News Article

Dual-use Material Serves Day and Night: Company finds a new way to match up solar cell materials
Date: Jul 15, 2010
Author: Joan Zimmermann
Source: MDA ( click here to go to the source)

Featured firm in this article: Episensors Inc of Bolingbrook, IL



by Joan Zimmermann/jzimmermann@nttc.edu

An emerging material system for solar cells offers greater efficiency, affordability, and a greener manufacturing process.

EPIR Technologies, Inc. (Bolingbrook, IL), has received a number of SBIRs from MDA and other DOD agencies to develop materials and substrates for infrared sensors, including the search for cheaper, more robust and radiation-hardened sensors for space operations. Amongst the most important of these successful efforts is growing mercury cadmium telluride (MCT), the dominant high performance infrared detector material, on top of cadmium telluride (CT)-on-silicon. Achieving this breakthrough is helping dispense with the fragile and expensive cadmium zinc telluride (CZT) substrates for subsequent MCT growth.

EPIR Technologies' molecular-beam epitaxy device is used to grow crystals of cadmium telluride on silicon substrates.
MCT and CZT are well-matched in crystal structure; thus CZT substrates have been its principal "growth director" for a number of years. However, CZT is difficult to grow in large-area formats, is very expensive, and is of limited commercial availability, making the U.S. vulnerable to a cutoff in its supply. The founder of EPIR Technologies, Dr. Siva Sivananthan, grew his company in part on the strength of this dilemma.

To address the problem, EPIR turned to successfully growing CT-on-silicon as a substrates for MCT growth, leading to larger substrate areas and lower cost for MCT production. EPIR's approach has produced state-of-the-art CT-on-silicon crystals with a very high yield. This process can readily be scaled to larger areas since 12-inch-diameter silicon wafers are available, as compared to the much smaller CZT areas of 7 × 7 cm that are commercially available. Most importantly, CT-on-silicon by itself happens to be well suited to both infrared (IR) detection and solar photovoltaic applications.

Recognizing the potential for CT-on-silicon, EPIR and Sunovia Energy Technologies, Inc., have joined in a partnership to develop ultra-high-efficiency, single crystal CT-on silicon for multijunction solar cells at a much lower cost than competing processes, thanks in part to high-throughput manufacturing. EPIR's environmentally friendly technique uses commercially available, inexpensive silicon substrates.

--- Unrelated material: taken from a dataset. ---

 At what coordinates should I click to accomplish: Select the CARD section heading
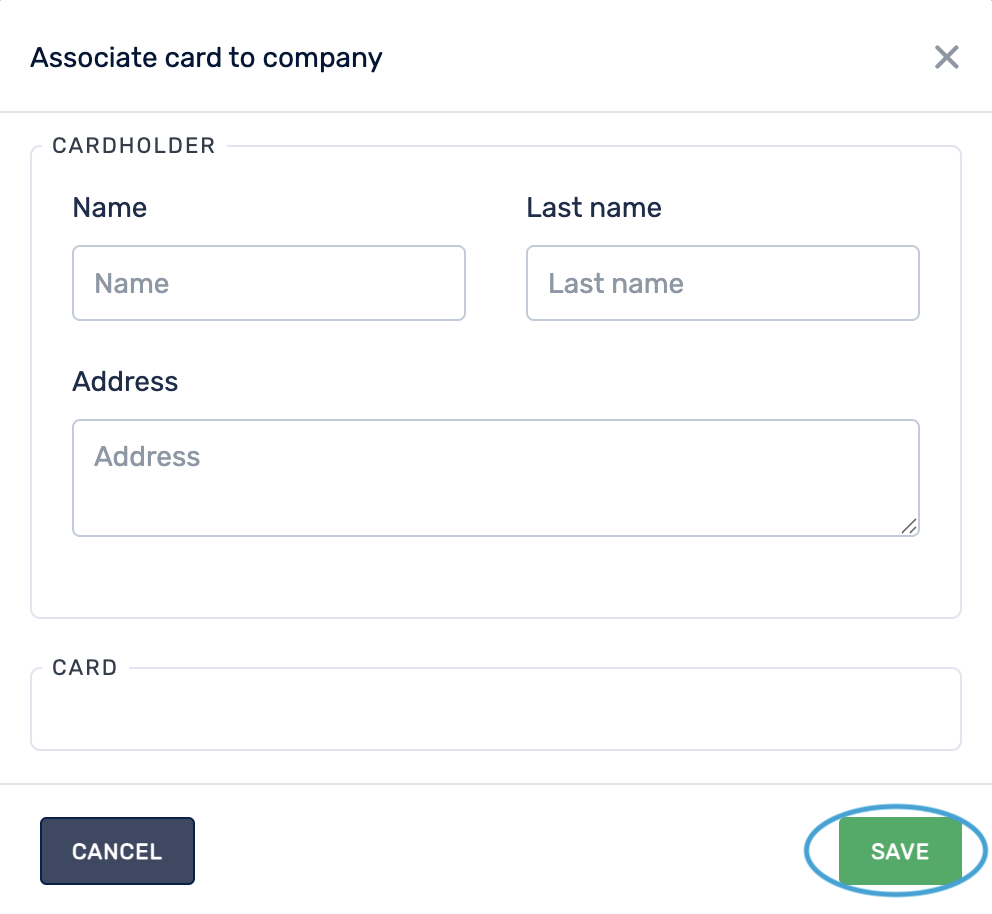coord(85,668)
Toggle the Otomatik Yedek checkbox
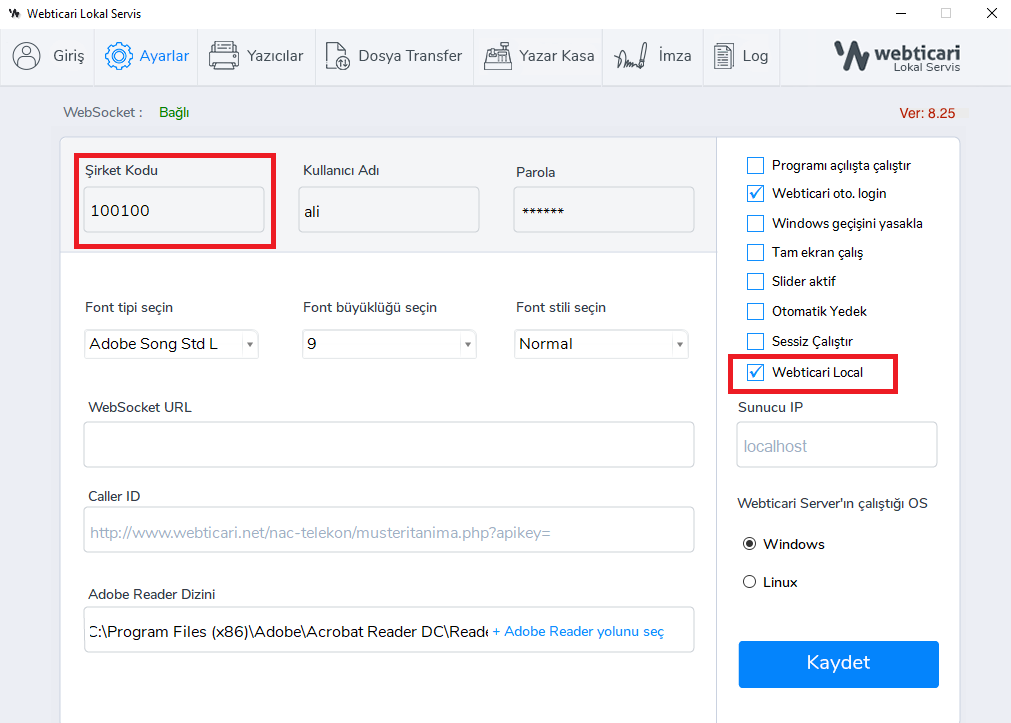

CT-based multijunction solar cells, in which multiple, stacked solar cells absorb differing wavelengths of sunlight, use less than 1/1000th the amount of cadmium and telluride than their polycrystalline thin-film cousins. Chemical vapor deposition is a technique typically used in making crystals like gallium arsenide, a so-called III-V semiconductor, referring to the elements' placements in the periodic chart.

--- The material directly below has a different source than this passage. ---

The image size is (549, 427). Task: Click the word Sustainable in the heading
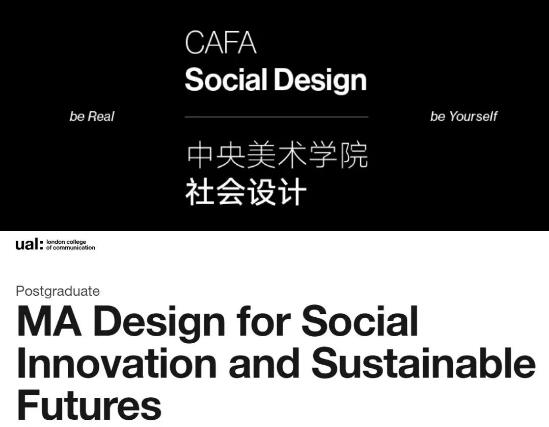423,363
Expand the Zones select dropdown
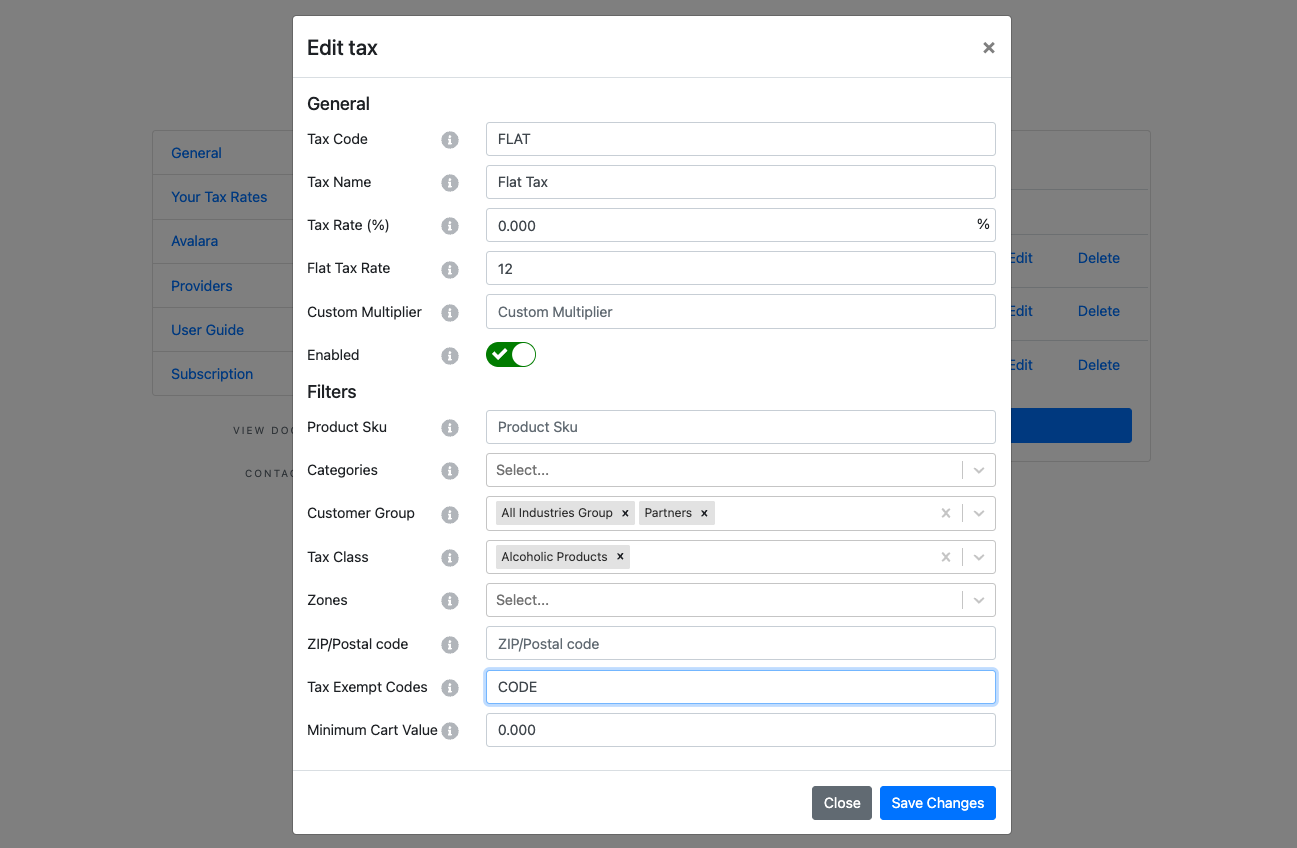The width and height of the screenshot is (1297, 848). pos(979,600)
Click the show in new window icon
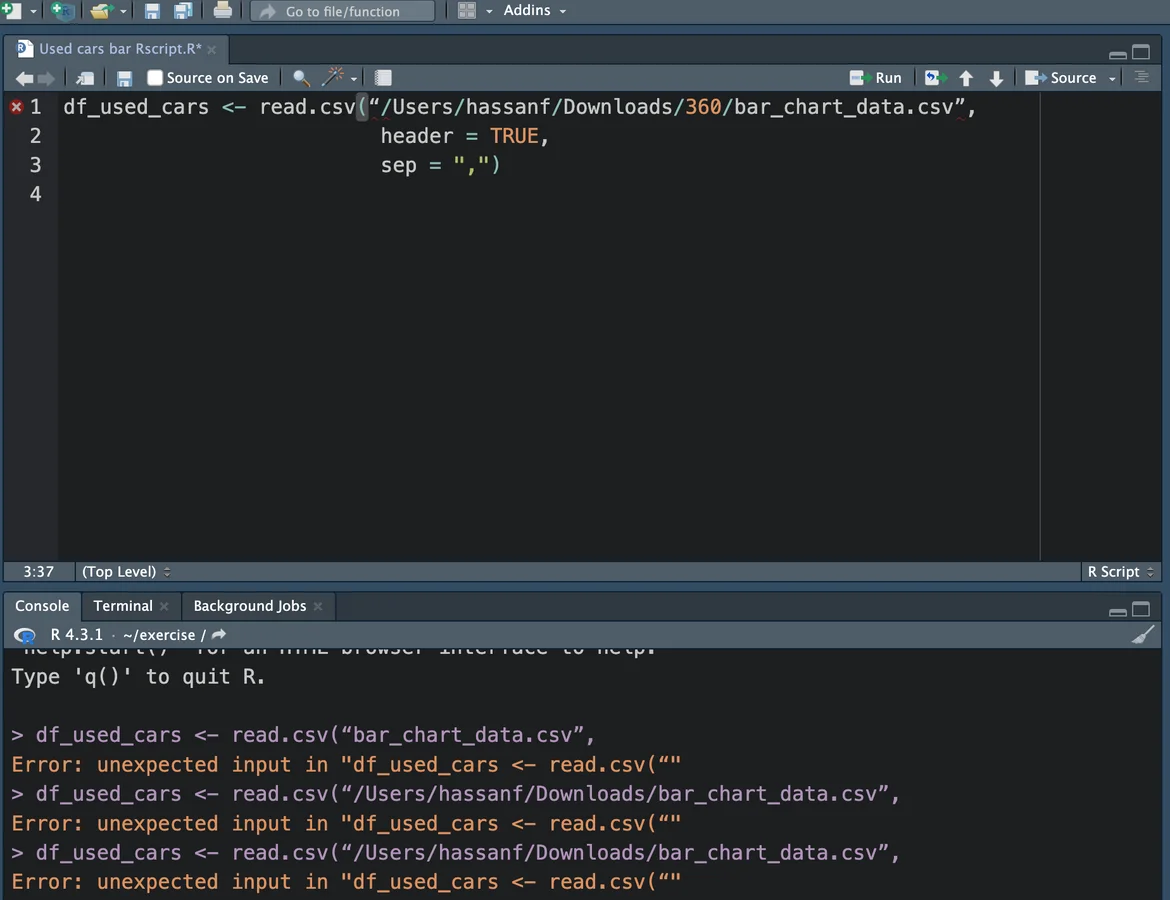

Instead of using toxic gases such as arsine and phosphine for these III-V materials, the II-VI material CT can be grown via a process called molecular beam epitaxy that does not involve such dangerous elements, greatly reducing the costs of safety and handling. Conventional III-V-based multijunction solar cells are grown on germanium substrates, which are much more expensive than the silicon substrates being used by EPIR for its multijunction solar cells. Also, EPIR's II-VI based cells are expected to have efficiencies similar if not greater than their III-V counterparts. According to Dr. Christoph Grein, vice president of research and development at EPIR, this CT-on-silicon multijunction cell approach for concentrator solar photovoltaics is expected to achieve a levelized cost of electricity below the retail price of electricity in the United States, otherwise known as
grid parity.

EPIR also uses molecular beam epitaxy in its single-element infrared detector product line. The MCT detector material can be grown on either CZT or CT-on-silicon for single detector devices and arrays. EPIR is also developing rapid-detection nanosensors (biosensors) for biological warfare agents in buildings and in heating, ventilation, and air-conditioning (HVAC) systems. The nanosensors use an optically based sensor technology to detect extremely low concentrations of multiple biological agents with very low false-positive rates.

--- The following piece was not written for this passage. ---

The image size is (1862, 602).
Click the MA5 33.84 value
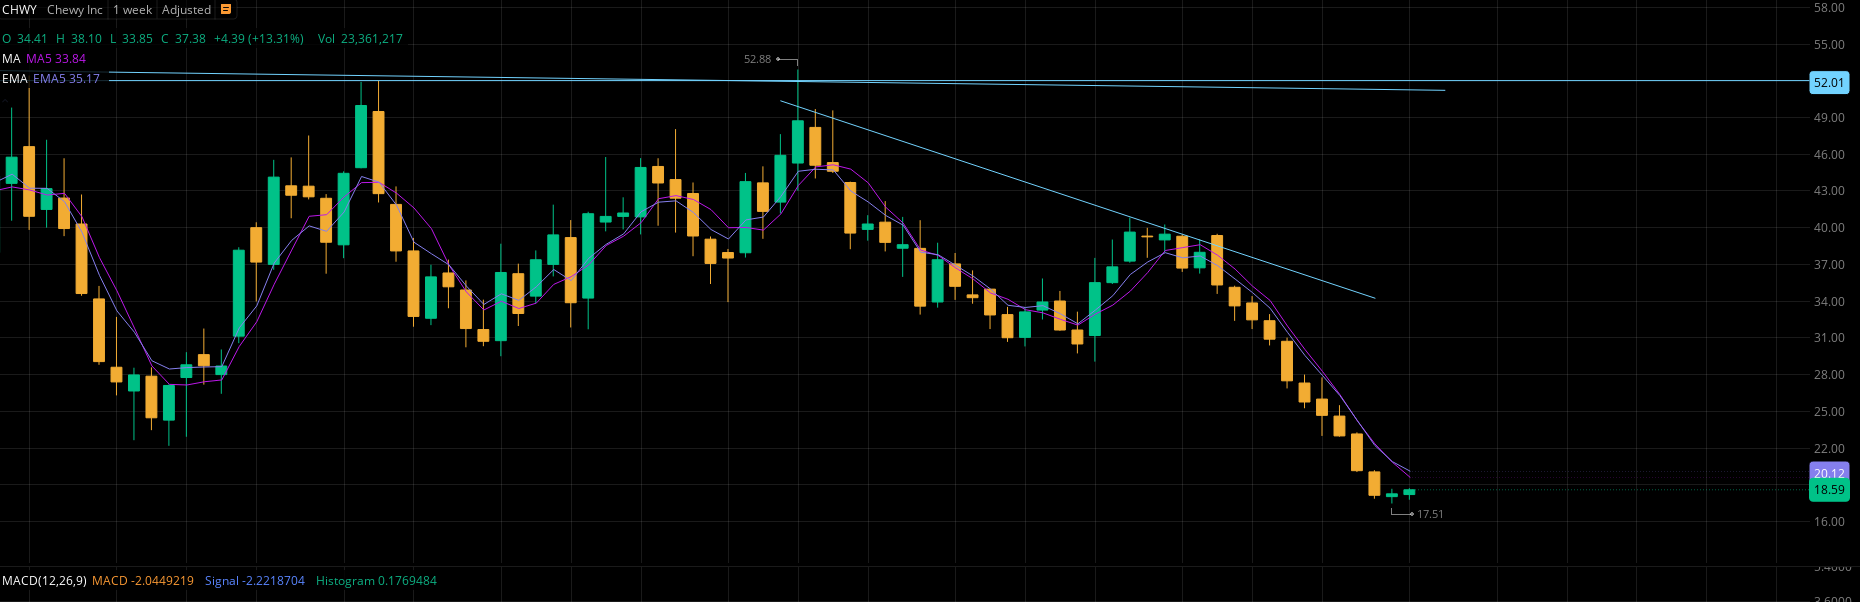coord(56,59)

In a recent move under a three-year Phase III SBIR with the Army, EPIR and Sunovia have teamed to develop key precursor substrates for IR imaging cameras and systems. The agreement between the companies will help further the commercialization of the companies' MCT and CT-on-silicon infrared and solar cell technology, and will reinforce the companies' position as key developers and suppliers of advanced night-vision materials for the U.S. Army.